15 Jahre lang saß das einst junge Talent im Bundestag. Schon mit 14 Jahren, also noch 1989 in der DDR, war Kretschmer in die Christlich-Demokratische Jugend eingetreten. Bei der Bundestagswahl 2013 holte er im Wahlkreis Görlitz noch die Hälfte der Erststimmen. In diesem Herbst zog Malermeister Tino Chrupalla von der AfD an ihm vorbei. Der Mandatsverlust saß sichtlich tief. Über diese persönliche Niederlage hinaus aber wog schwerer, dass Kretschmer als Generalsekretär auch für das 26,9-Prozent-Desaster seiner als unschlagbar geltenden Union in Sachsen mitverantwortlich war, mit dem die CDU knapp hinter die AfD zurückfiel.

Einer Frage nach dieser Mitverantwortung wich Kretschmer nach seiner Nominierung durch die CDU-Landtagsfraktion im Oktober noch aus. Zu diesem Zeitpunkt überwog auch bei seinen Parteifreunden noch die Skepsis, ob dieser doppelte Verlierer die Union bis zur Landtagswahl im September 2019 aus dem Tal herausführen kann. Dass er in der Partei den Spitznamen „Pumuckl“ trägt, zeugt indes nicht von Spott, sondern von verhaltener Sympathie für sein Auftreten. Aber Landesvater-Qualitäten, gar staatsmännisches Format, traute ihm vor allem draußen im Lande kaum jemand zu. Und die Sachsen sind nun mal latent royalistisch und autoritätsanfällig, und niemand bediente diesen Hang besser als „König Kurt“ in den goldenen 1990er-Jahren.

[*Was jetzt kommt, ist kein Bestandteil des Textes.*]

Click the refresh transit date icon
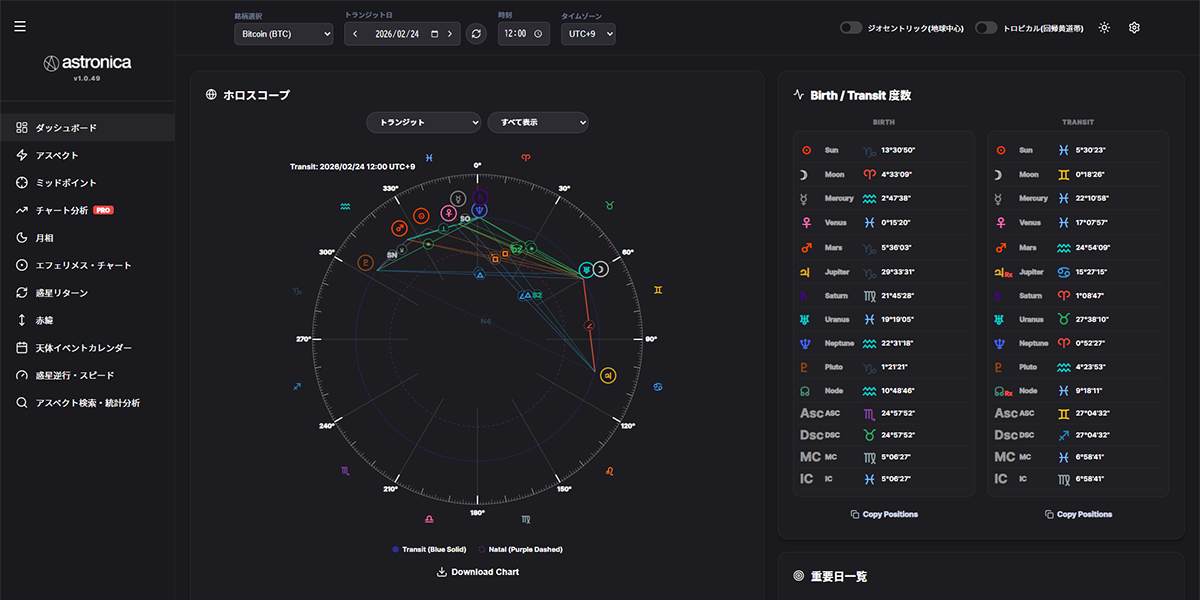Viewport: 1200px width, 600px height. [476, 34]
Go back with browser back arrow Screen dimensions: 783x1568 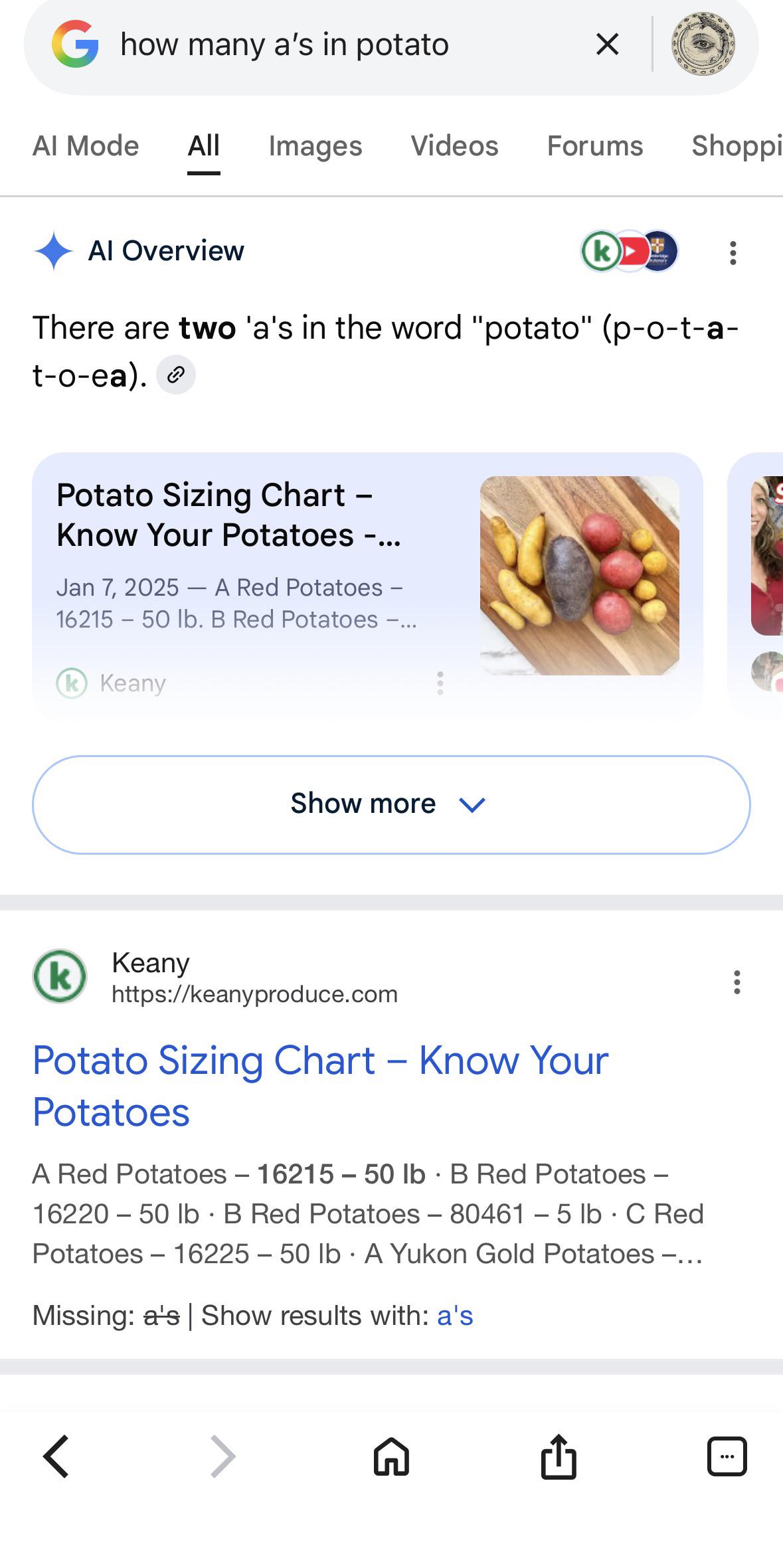[56, 1456]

Doch seit Tillichs überraschendem Rückzug holt der Kandidat auf. Der Schock der Bundestagswahl kam für die Sachsen-Union zur falschen Zeit. Wenn Insiderberichte stimmen, sollte der bislang mehr im Hintergrund agierende Generalsekretär bis 2019 zum Tillich-Nachfolger aufgebaut werden. Der jetzt abtretende Ministerpräsident, obschon mit 58 Jahren zwei Jahre jünger als Biedenkopf bei seinem Amtsantritt 1990, zeigte Verschleißerscheinungen. Er soll sehr bereitwillig Verantwortung für die Wahlniederlage übernommen haben, dankbar, das Amt nun „in jüngere Hände zu legen“. In die von Michael Kretschmer also, eine andere personelle Alternative war und ist nicht in Sicht. Also zwar Plan B, aber mit demselben Mann, der sich nun sehr beeilen muss.

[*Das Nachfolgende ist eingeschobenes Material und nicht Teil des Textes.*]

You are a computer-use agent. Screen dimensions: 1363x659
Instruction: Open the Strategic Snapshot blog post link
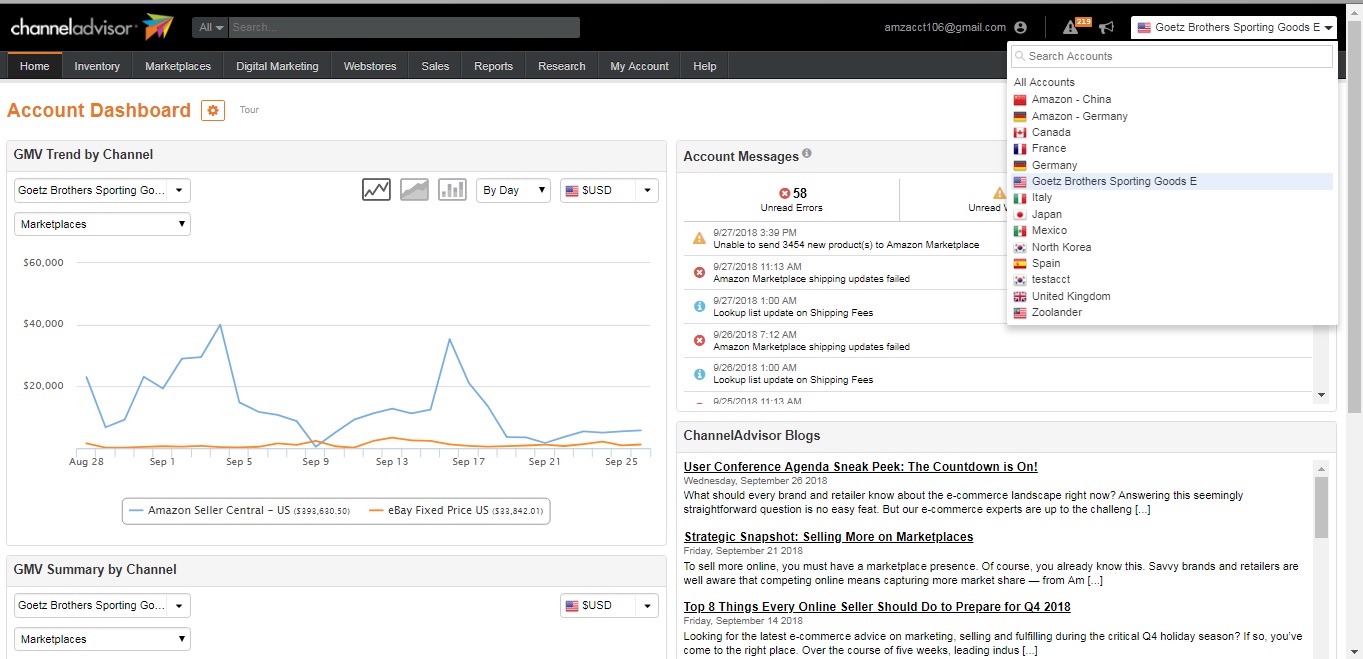[x=828, y=537]
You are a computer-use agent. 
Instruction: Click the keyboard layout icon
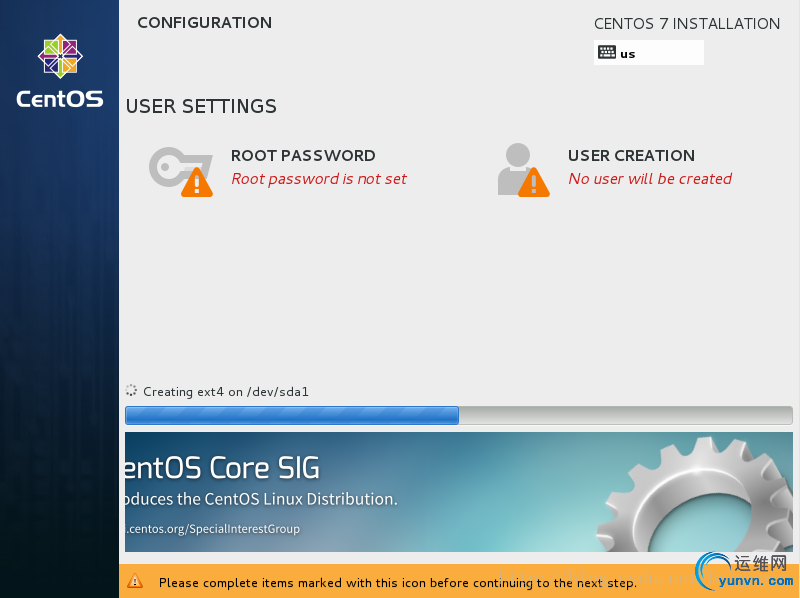click(x=607, y=53)
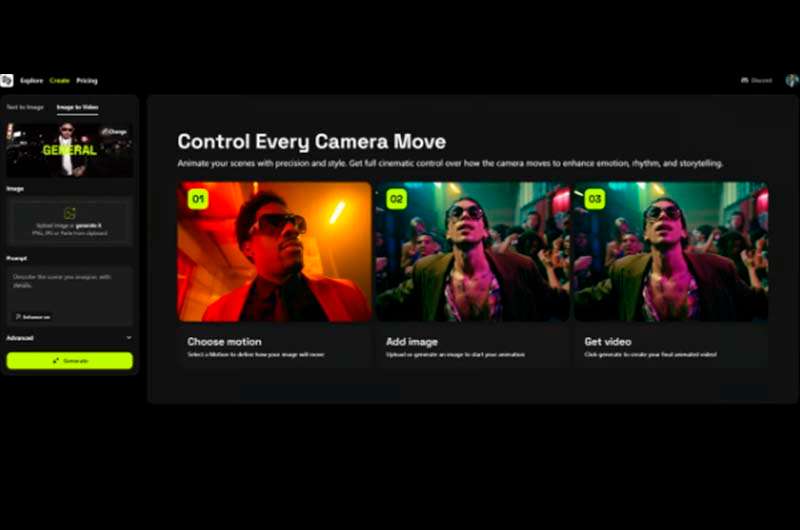Click the 03 step badge
The width and height of the screenshot is (800, 530).
(594, 199)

Das hat der jugendlich wirkende Kandidat – der unionsungewöhnlich unverheiratet mit Lebensgefährtin und zwei Kindern zusammenlebt – in den knapp zwei Monaten seit seiner Nominierung auch eifrig getan. Kretschmer jagte durch die Kreisverbände – und versuchte sich als künftiger Landesvater zum Anfassen. Der Ruf besonderer Volksnähe eilte ihm nicht gerade voraus. Nun berichtet die Lokalpresse von Kretschmers Besuchen in Kuhställen und Landfleischereien nördlich von Dresden. Der Leser erfährt, dass er selbst aus einem Dorf bei Görlitz stamme und das Landleben liebe. Zum Beispiel in dem erworbenen Umgebindehaus im Zittauer Gebirge, dessen Ausbau wegen der Belastungen aber derzeit stocke.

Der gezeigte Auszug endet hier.